◆ **Exercise description**
Set down, exactly as written, the line containing "The image size is (1024, 726)." and all the lines that follow it to the end of the entries below, omitting every picture.

◆ **Data records**
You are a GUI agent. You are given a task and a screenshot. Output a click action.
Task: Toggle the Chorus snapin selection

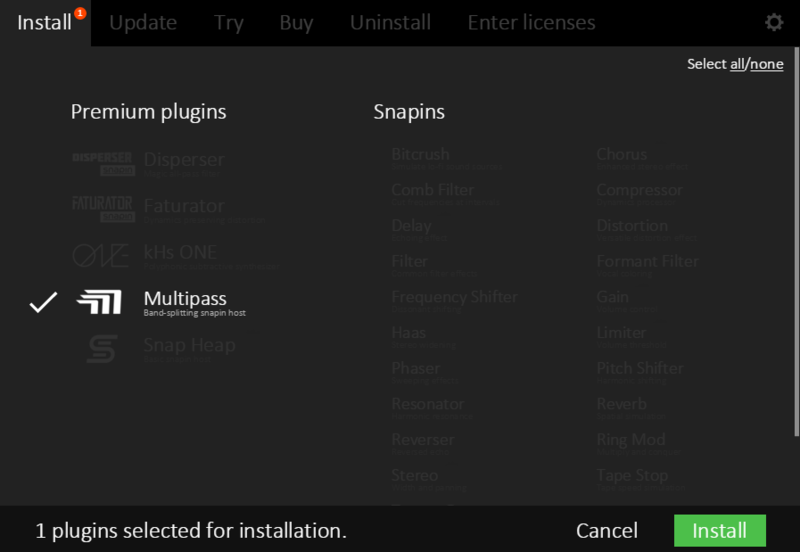[x=621, y=155]
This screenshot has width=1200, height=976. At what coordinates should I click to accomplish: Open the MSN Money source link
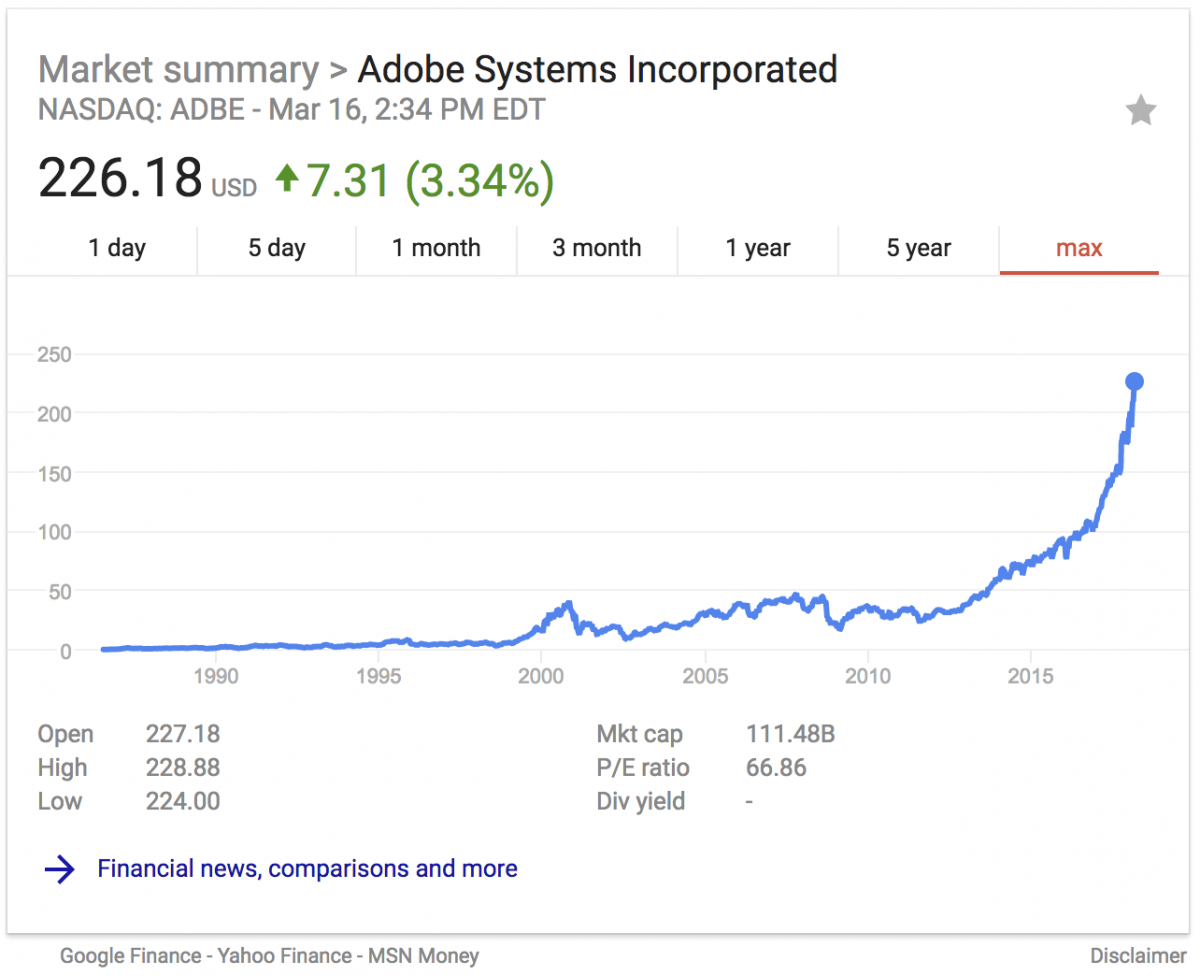(423, 956)
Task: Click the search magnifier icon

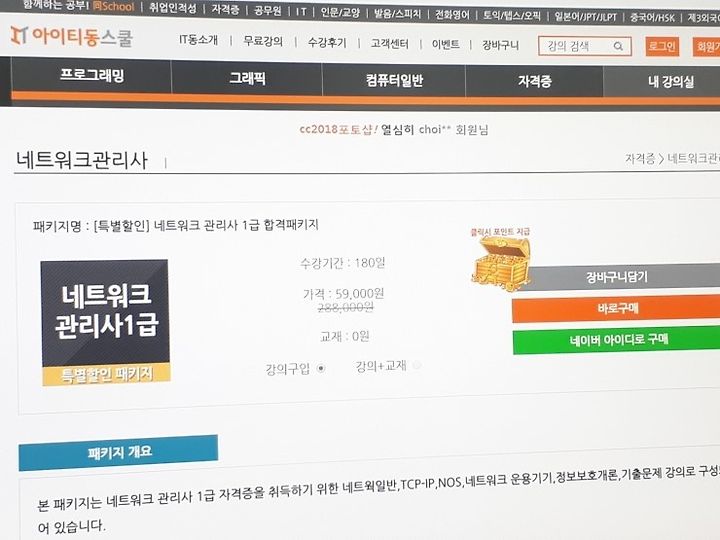Action: pos(618,46)
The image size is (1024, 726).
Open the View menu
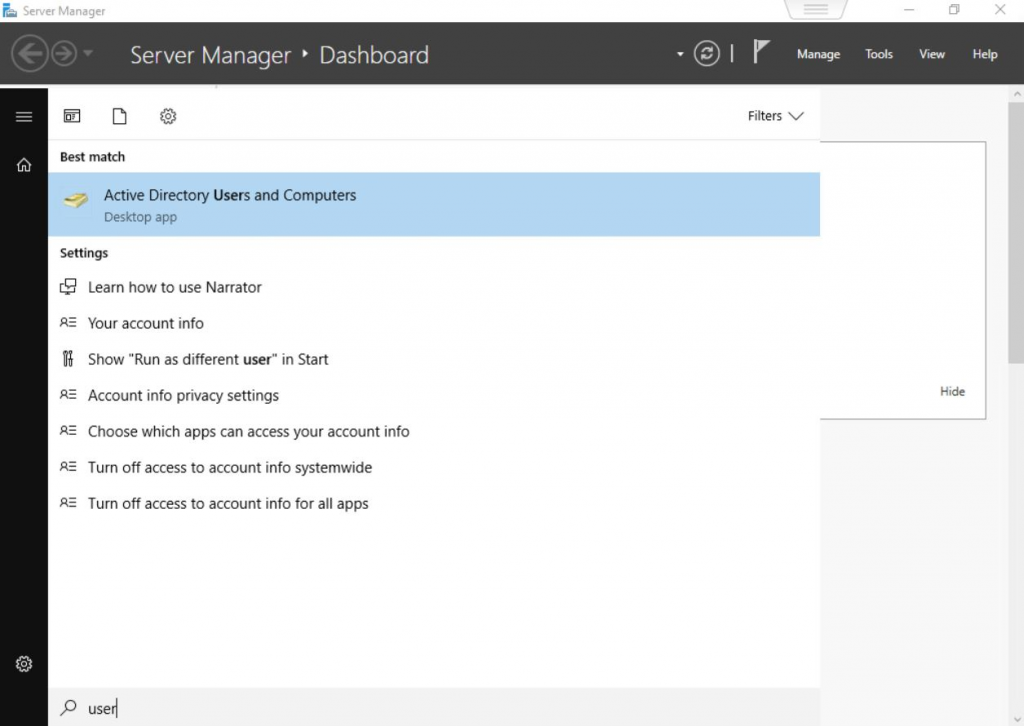932,54
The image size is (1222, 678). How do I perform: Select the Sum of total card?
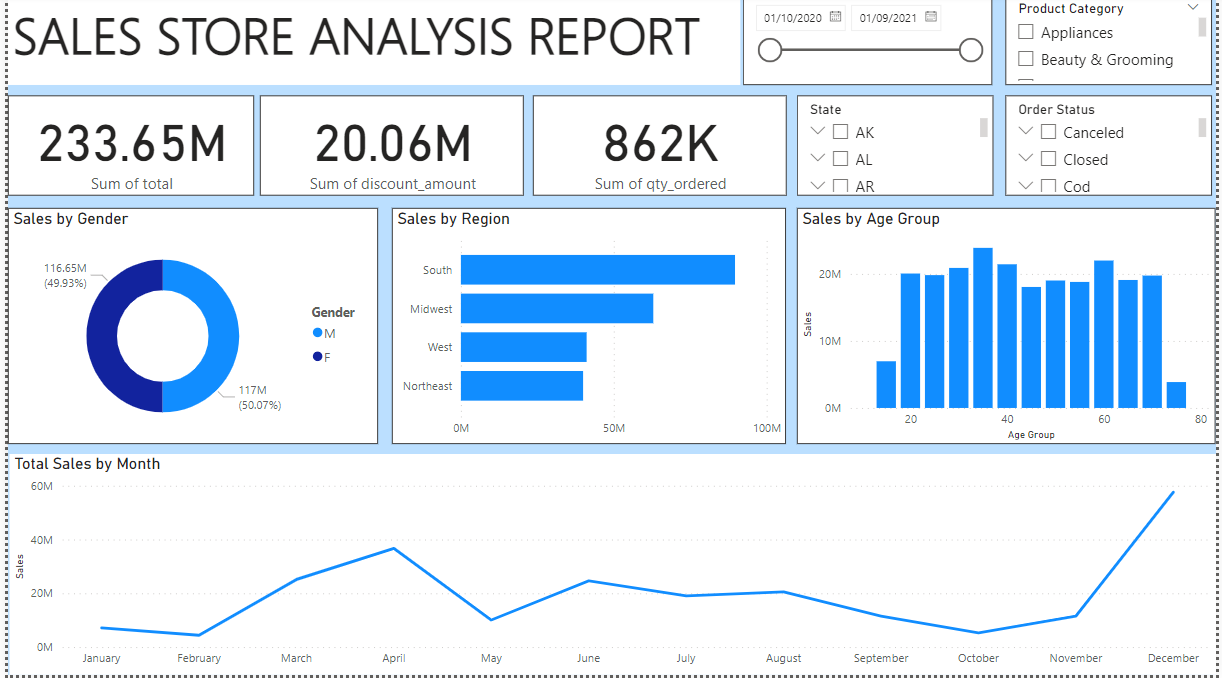131,146
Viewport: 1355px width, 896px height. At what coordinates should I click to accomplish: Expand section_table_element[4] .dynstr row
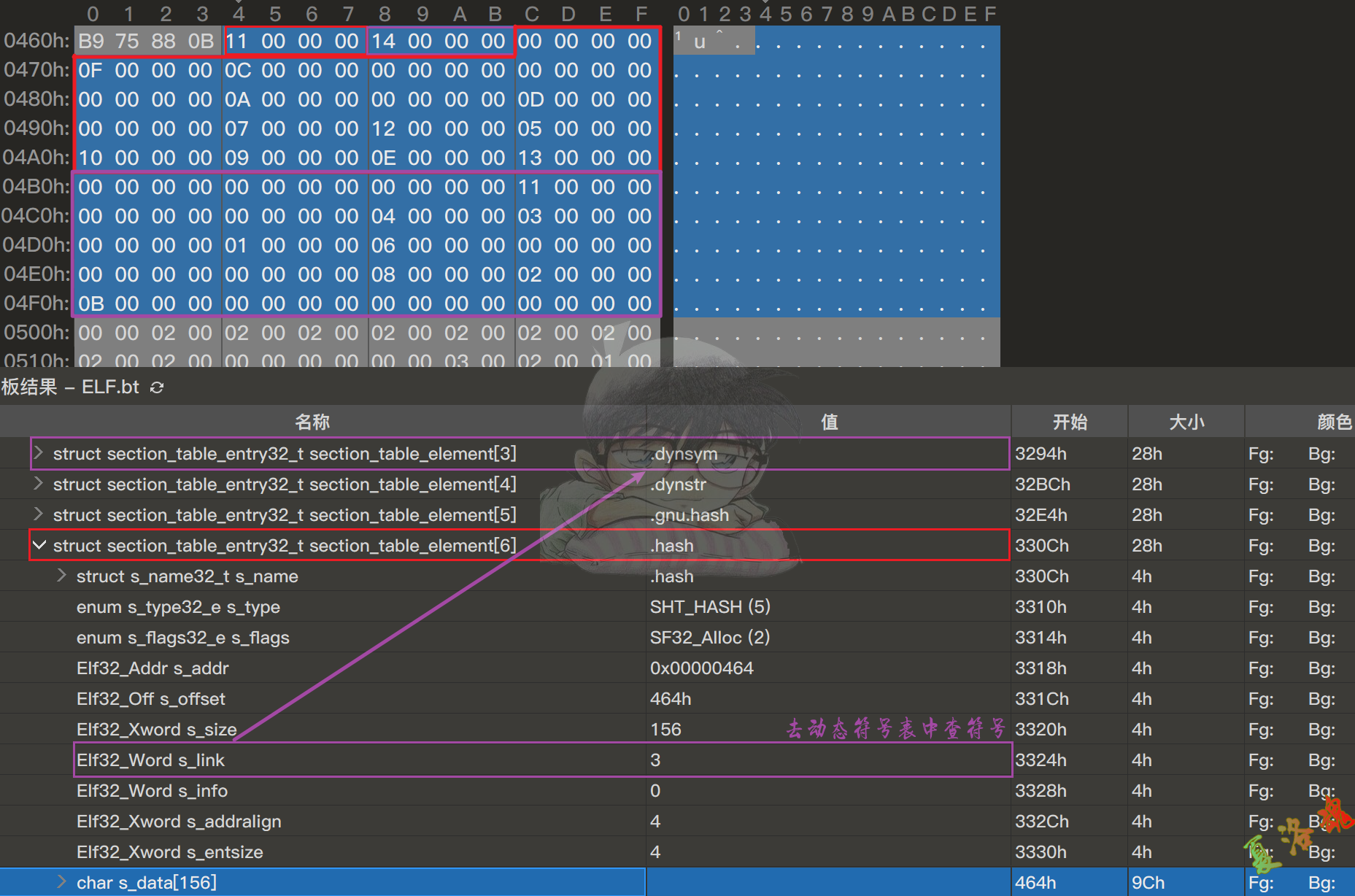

◆ **Answer for this exercise**
The image size is (1024, 726).
Open the View menu
932,54
The image size is (1222, 678). How do I perform: Select the Sum of total card?
131,146
Viewport: 1355px width, 896px height. At what coordinates should I click to accomplish: Expand section_table_element[4] .dynstr row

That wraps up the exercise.